= What you should do =
Please render everything in the records from the line that contains "Given: Click the Track" down to the line that contains "Action: [x=289, y=61]" as a Markdown table with the columns Row and Line, leaving out blank lines.

[start of Listed entries]

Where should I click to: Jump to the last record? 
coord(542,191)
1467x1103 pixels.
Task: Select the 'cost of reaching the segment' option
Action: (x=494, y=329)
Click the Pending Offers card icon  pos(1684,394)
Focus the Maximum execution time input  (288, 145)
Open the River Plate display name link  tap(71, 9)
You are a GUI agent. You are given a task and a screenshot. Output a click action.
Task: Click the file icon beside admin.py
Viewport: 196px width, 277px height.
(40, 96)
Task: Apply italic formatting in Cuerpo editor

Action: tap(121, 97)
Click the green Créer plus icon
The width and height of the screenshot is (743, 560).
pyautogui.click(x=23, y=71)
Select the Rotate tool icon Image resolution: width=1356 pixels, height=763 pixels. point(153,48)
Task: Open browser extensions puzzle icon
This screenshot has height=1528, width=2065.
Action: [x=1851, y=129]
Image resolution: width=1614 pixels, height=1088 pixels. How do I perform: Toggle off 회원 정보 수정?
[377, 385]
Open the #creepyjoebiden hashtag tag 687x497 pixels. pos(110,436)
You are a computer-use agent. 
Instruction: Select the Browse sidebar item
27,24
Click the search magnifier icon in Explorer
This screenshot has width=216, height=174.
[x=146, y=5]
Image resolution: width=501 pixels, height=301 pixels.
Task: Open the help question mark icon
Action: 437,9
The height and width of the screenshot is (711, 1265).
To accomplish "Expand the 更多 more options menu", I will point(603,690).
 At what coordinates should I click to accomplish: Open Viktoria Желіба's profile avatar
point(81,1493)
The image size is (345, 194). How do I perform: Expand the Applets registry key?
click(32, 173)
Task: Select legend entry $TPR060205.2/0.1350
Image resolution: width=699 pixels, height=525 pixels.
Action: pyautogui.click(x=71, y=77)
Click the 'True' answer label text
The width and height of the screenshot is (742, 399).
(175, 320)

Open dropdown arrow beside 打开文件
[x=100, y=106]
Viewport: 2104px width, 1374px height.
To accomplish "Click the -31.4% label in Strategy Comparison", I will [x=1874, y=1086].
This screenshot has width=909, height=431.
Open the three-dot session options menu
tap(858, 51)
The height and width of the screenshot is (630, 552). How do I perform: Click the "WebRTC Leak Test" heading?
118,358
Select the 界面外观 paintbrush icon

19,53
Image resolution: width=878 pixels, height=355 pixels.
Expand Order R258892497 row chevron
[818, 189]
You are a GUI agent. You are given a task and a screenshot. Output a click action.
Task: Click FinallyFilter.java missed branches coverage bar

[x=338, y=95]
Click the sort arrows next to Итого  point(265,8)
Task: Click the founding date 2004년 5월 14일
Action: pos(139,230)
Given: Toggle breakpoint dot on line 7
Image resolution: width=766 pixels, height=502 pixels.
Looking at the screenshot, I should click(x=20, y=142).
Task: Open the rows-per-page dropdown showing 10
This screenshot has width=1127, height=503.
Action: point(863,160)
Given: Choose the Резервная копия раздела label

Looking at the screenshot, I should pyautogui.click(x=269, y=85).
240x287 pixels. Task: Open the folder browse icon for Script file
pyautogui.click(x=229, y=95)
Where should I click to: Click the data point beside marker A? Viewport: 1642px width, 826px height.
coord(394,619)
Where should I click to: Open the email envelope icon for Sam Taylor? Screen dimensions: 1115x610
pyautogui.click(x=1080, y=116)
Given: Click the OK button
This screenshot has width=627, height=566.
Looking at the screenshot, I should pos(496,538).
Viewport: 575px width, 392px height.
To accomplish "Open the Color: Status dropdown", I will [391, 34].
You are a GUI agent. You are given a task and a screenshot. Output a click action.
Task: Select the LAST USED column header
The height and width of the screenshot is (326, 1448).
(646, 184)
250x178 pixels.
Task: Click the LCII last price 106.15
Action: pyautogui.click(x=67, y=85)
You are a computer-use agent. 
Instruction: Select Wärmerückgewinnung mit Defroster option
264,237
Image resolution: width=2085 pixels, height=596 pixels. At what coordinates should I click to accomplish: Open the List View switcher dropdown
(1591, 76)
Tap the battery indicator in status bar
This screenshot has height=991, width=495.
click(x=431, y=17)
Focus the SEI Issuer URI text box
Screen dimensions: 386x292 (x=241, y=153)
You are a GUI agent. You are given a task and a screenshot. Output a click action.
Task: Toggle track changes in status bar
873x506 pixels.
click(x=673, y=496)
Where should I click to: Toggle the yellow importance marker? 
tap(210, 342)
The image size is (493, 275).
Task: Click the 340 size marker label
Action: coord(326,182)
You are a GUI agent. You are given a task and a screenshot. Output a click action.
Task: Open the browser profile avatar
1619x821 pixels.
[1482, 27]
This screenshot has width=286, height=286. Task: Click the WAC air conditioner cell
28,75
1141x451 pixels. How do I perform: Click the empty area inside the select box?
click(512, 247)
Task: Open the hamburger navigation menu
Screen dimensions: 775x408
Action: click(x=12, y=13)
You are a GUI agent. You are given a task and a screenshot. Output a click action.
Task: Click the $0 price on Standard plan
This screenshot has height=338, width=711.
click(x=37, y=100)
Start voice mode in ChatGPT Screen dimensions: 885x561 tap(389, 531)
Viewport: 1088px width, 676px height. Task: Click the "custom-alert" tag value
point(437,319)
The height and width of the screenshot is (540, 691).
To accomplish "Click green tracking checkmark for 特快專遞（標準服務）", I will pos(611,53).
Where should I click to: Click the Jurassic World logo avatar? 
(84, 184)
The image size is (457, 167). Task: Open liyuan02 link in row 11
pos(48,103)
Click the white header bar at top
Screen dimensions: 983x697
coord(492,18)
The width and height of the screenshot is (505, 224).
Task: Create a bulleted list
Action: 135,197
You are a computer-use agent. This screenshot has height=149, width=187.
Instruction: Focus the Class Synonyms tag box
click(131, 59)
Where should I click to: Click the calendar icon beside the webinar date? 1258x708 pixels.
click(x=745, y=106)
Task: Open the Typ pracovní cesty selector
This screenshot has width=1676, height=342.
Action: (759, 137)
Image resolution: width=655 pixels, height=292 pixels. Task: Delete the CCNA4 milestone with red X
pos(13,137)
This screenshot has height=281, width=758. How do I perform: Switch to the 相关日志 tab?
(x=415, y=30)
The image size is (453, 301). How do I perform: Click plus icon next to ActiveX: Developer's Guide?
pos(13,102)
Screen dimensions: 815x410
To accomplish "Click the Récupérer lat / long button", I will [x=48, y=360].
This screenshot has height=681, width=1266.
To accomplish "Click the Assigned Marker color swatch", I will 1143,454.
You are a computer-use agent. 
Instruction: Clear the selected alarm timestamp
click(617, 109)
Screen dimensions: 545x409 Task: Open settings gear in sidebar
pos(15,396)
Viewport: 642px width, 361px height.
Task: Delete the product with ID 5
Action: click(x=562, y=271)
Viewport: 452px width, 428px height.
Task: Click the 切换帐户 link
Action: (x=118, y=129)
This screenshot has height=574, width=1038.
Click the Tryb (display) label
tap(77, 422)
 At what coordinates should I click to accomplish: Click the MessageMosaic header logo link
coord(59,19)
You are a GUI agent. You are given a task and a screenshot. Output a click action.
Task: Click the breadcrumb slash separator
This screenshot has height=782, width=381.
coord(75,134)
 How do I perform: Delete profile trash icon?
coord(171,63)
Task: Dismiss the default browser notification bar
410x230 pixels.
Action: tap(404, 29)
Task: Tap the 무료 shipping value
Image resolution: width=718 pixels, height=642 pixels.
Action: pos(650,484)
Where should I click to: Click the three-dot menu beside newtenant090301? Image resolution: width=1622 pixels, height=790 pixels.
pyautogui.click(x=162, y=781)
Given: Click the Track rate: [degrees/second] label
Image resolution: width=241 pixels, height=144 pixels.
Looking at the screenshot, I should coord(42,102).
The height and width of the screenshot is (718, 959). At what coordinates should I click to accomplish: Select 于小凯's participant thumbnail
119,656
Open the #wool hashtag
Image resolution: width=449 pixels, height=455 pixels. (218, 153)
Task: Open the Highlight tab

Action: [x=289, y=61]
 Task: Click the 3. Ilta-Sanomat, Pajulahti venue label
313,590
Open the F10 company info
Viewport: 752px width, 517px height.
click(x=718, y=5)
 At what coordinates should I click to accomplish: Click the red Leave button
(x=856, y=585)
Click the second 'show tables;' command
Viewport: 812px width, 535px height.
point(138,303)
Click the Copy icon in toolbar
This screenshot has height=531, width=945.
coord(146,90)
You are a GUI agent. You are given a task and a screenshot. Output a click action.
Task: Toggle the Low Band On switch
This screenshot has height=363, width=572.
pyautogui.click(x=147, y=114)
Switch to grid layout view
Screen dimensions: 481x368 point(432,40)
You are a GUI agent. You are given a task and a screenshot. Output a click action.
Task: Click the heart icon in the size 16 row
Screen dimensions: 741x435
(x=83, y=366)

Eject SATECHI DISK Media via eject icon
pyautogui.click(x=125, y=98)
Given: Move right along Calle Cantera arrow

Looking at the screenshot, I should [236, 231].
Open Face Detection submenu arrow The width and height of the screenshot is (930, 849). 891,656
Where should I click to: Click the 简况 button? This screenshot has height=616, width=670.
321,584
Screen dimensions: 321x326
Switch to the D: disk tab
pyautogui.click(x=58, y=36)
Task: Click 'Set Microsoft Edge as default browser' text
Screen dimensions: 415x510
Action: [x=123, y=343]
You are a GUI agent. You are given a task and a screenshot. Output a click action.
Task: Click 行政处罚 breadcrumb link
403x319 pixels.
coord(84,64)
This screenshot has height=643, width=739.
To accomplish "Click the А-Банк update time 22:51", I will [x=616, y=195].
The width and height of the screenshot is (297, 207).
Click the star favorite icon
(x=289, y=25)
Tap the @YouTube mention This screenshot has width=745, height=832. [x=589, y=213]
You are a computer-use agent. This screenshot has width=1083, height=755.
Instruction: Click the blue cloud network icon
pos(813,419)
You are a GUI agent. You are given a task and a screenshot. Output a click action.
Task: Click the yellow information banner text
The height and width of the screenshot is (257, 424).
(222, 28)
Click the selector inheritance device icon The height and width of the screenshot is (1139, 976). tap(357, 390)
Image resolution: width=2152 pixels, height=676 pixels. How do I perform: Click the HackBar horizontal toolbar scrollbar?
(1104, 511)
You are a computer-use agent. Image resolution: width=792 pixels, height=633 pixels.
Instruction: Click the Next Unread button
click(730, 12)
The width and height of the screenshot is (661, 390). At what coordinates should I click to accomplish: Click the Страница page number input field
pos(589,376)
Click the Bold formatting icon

[end of Listed entries]

= Completed exercise =
| Row | Line |
|---|---|
| 1 | Given: Click the Track rate: [degrees/second] label |
| 2 | Image resolution: width=241 pixels, height=144 pixels. |
| 3 | Looking at the screenshot, I should coord(42,102). |
| 4 | The height and width of the screenshot is (718, 959). At what coordinates should I click to accomplish: Select 于小凯's participant thumbnail |
| 5 | 119,656 |
| 6 | Open the #wool hashtag |
| 7 | Image resolution: width=449 pixels, height=455 pixels. (218, 153) |
| 8 | Task: Open the Highlight tab |
| 9 | Action: [x=289, y=61] |